Do lado oposto (no círculo vermelho, à esquerda) ficava a lanchonete do Seu Domingos. Frequentei-a quase que todos os finais de semana e de lá contemplava a bela igreja do SCJ, porém sempre protegida por muro de grade de ferro e não pude conhecer o seu interior.
Foto: Google


A linda fachada do Colégio sagrado Coração de Jesus, palco de parte importante do
enredo do livro “O vestido”. À esquerda, encoberta parcialmente pela árvore, a torre de sua igreja, onde certamente a vovó, ainda mocinha, fez muitas orações ao lado da madre superiora,
a amiga que lhe socorreu nos momentos de aflição
Foto: Google


De Belo Horizonte, voei na imaginação para Lavras.
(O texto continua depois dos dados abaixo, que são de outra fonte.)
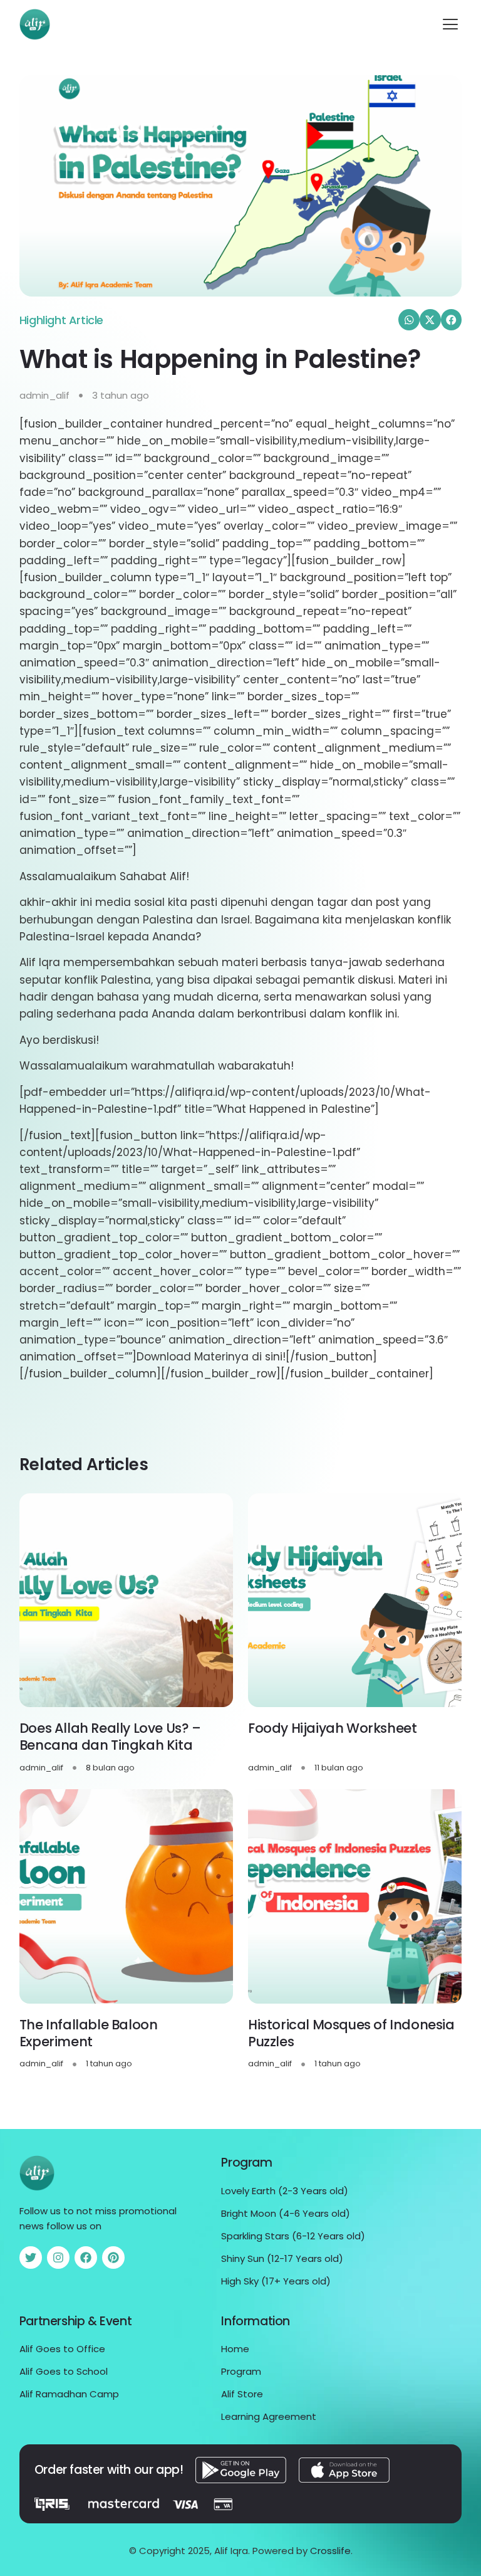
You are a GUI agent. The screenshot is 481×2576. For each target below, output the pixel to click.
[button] (450, 24)
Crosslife (330, 2550)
Ali a autora menciona a UFLA, a universidade onde estudei e depois fui professor e que, literalmente, ajudei a construir seus prédios e cursos, o Kemper, o Gammon, o Colégio de Lourdes, educandários tradicionais de Lavras onde ministrei aulas e palestrei por diversas vezes. Todos eles fazem parte do enredo do livro e mais, “percorri” e revivi o jardim da cidade, a belíssima Casa Rosada, onde se encerra de maneira feliz o romance de Fabiana Botrel. Tal qual a autora, sempre tive vontade de conhecer aquele lindo casarão, o que só aconteceu em passado recente quando ali participei de dois grandes eventos culturais. Mais recentemente visitei a mesma padaria, situada em frente ao casarão e mencionada no enredo do livro, a Casa do Pão. Enquanto saboreava um café da manhã, fiquei a imaginar quanta história havia ali. Agora, pela leve e envolvente leitura do livro, “andei” não só pelo interior do casarão, mas também pelo jardim e as tortuosas e íngremes ruas de Lavras. “Visitei” lojas conhecidas, o lindo e aconchegante hotel Vitória e tantos outros lugares de minha infância e juventude.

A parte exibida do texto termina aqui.